* _PROVIDED TEXT_:

---*---

There are excellent studies of gaming out there, but they highlight the differences between finite and infinite games and the social aspects of RPGs - not the literary or dramatic aspects. I'm an English BA, an almost Theatre MA, and now I'm working at an English PhD, in case anyone wants my background. I don't think it's relevant; in many ways, despite 25 years of experience, I feel like I'm still a novice - something new and exciting always pops up.

Thanks for asking, Agemegos - and I appreciate the posting from all of you. I'm already having more fun than with anything I've written before (my last paper was a study of Athenian law - ack).

Best,
GJJJ
 

RPGs had the effect of boosting my interest in fiction, history and theatre. I already enjoyed SF and fantasy, but when I got into role playing games, I found myself interest even more in sources of inspiration.

Fiction, TV, movies, history, myths and other sources are just that. Sources. I draw inspiration from something that strikes me as interesting or cool. From that I spin out a plot and story ideas. Once it gets to the players, they make that into their own story. At that point, I'm just along to referee and contribute because the best RPG stories are ones that never could be predicted at all.

---*---

* _INFORMATION PROVIDED_:
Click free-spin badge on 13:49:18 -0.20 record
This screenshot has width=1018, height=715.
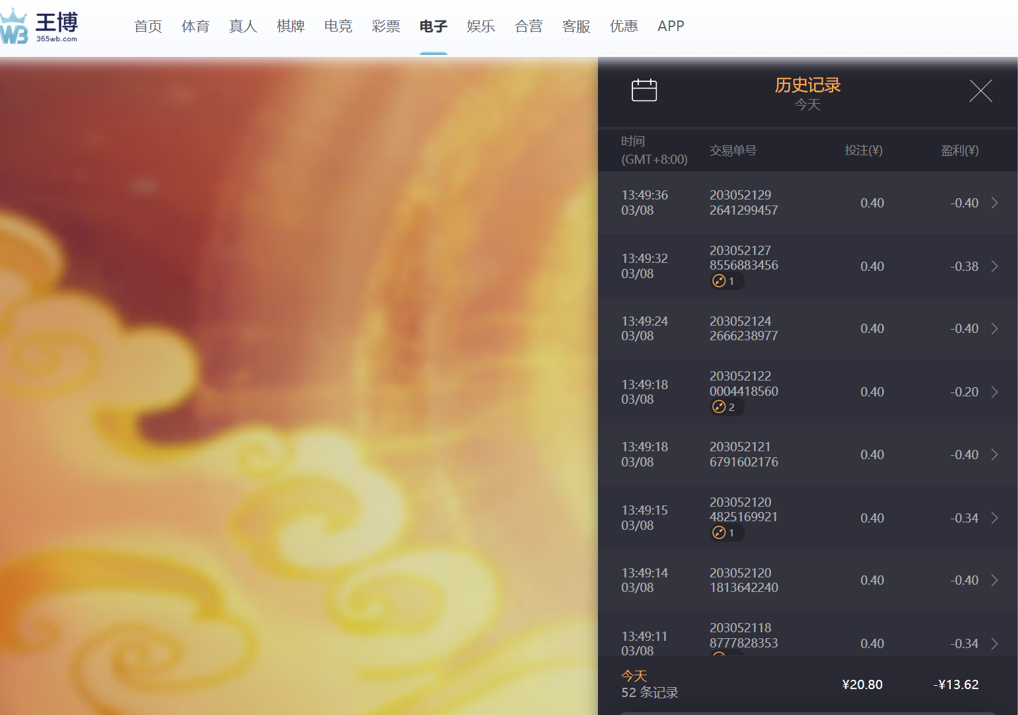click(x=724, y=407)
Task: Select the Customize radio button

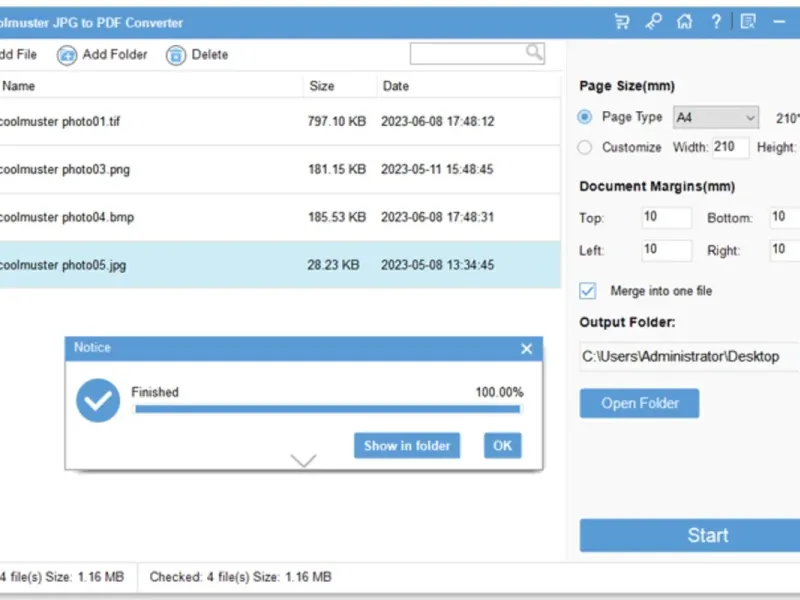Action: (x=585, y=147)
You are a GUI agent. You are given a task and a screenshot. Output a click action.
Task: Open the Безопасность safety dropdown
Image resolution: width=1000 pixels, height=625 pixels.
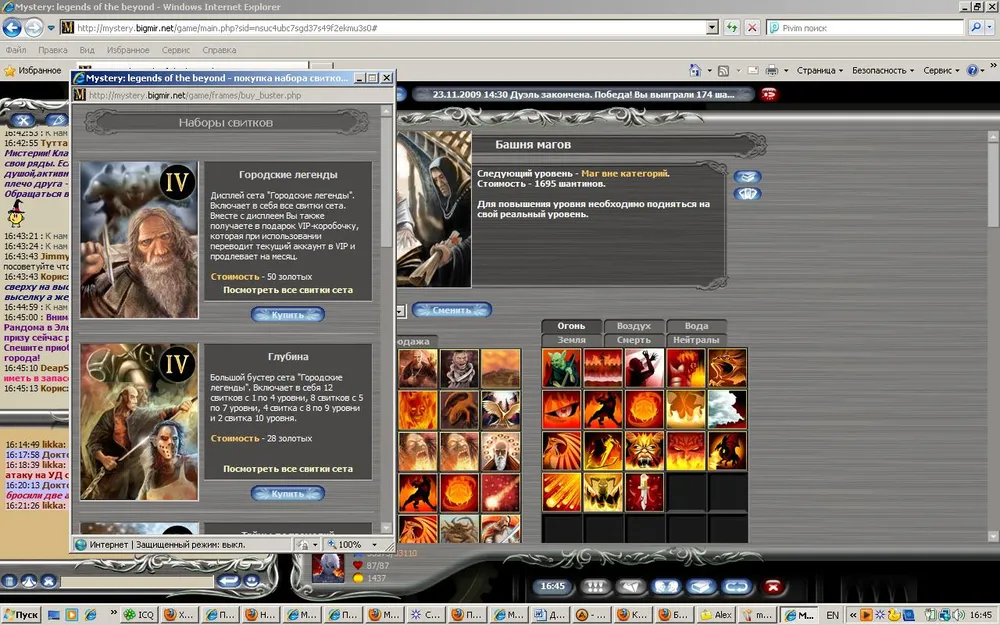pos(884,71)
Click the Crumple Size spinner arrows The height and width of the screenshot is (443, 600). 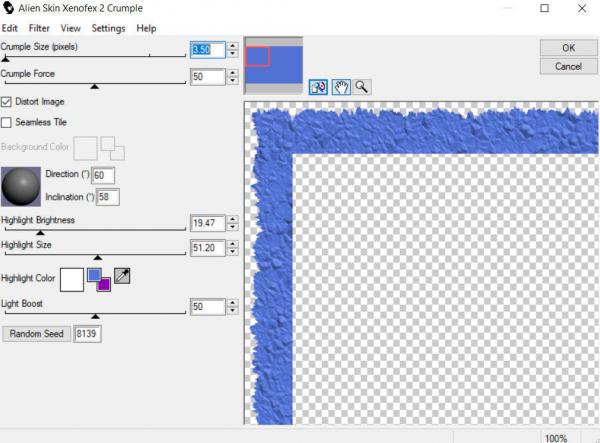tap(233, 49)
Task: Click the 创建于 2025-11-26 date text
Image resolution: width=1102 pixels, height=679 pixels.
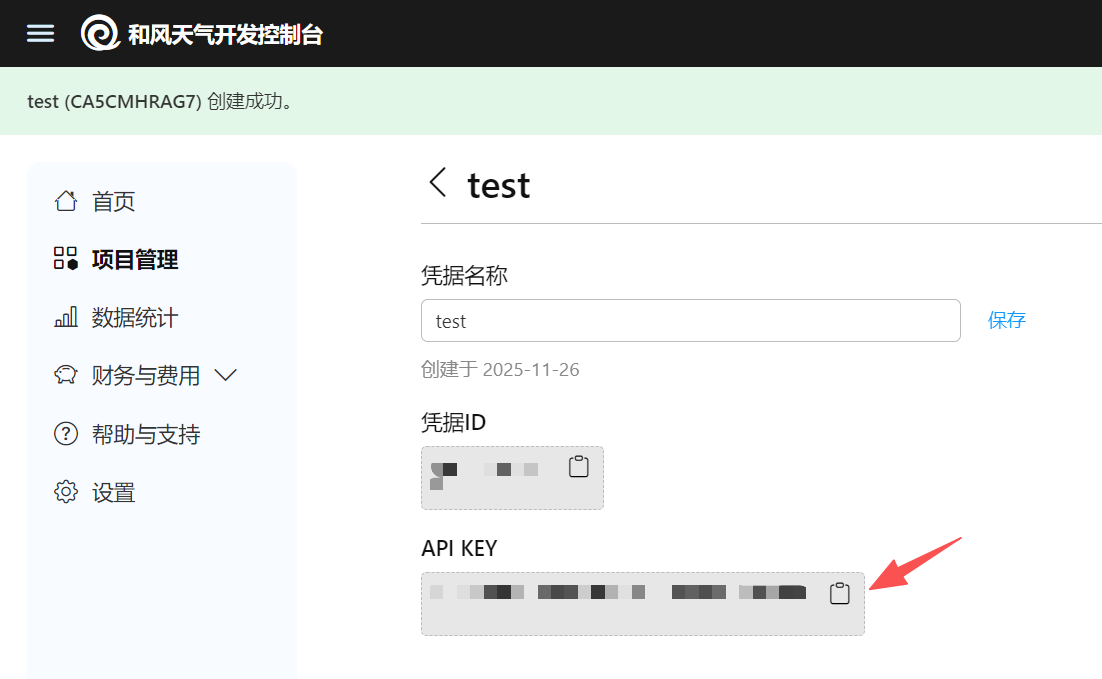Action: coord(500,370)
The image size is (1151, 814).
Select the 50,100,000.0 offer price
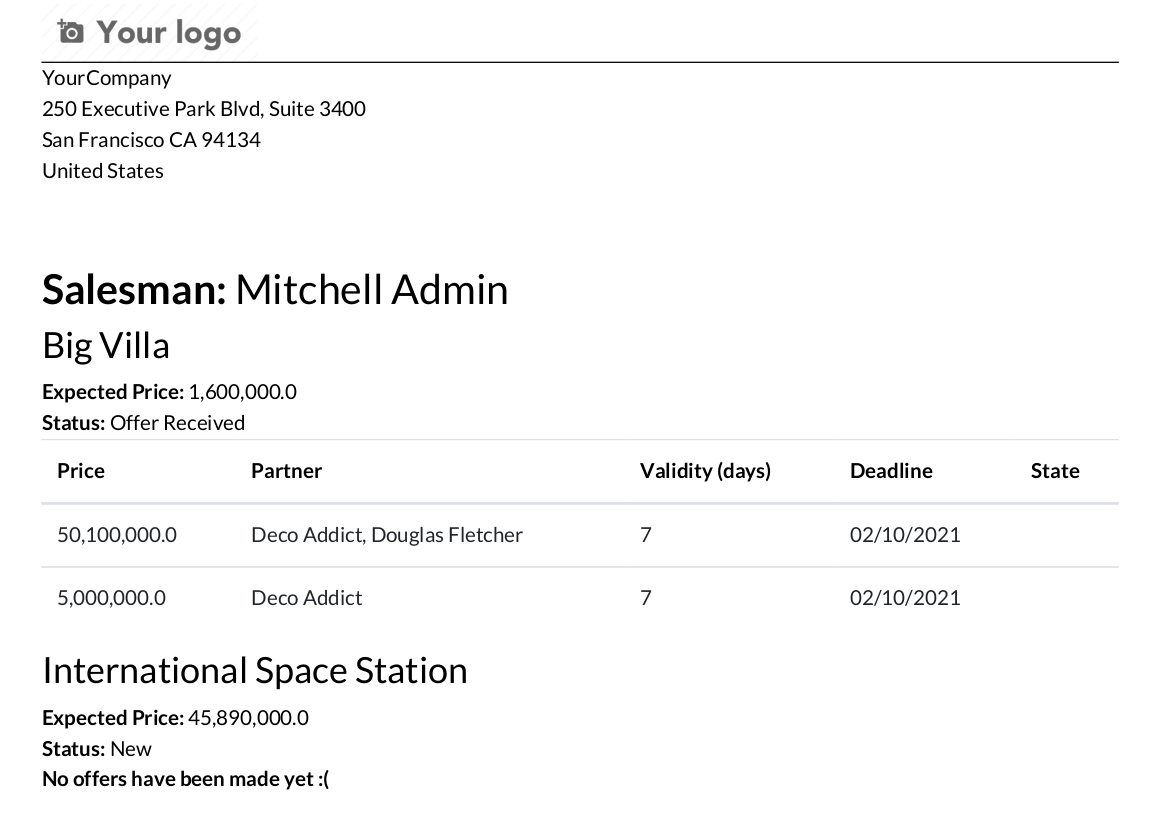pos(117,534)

---*---

* _DIRECTIVES_:
• a. Answer these about the text on role-playing games, one line each, marked like the questions:
(i) How many years of experience does the post signed GJJJ mention?
(ii) What was the subject of that poster's last paper?
(iii) According to the final paragraph, which RPG stories are the best?
• b. Please convert the rows from the line containing "Task: Click the 创建于 2025-11-26 date text" through the last row, both ends included, into a JSON list of strings with one string per line. Skip blank lines and leave out the pictures.

* _ANSWERS BELOW_:
• a.
(i) 25 years
(ii) Athenian law
(iii) The ones that never could be predicted at all

• b.
[
  "Task: Click the 创建于 2025-11-26 date text",
  "Image resolution: width=1102 pixels, height=679 pixels.",
  "Action: coord(500,370)",
  "The image size is (1151, 814).",
  "Select the 50,100,000.0 offer price",
  "pos(117,534)"
]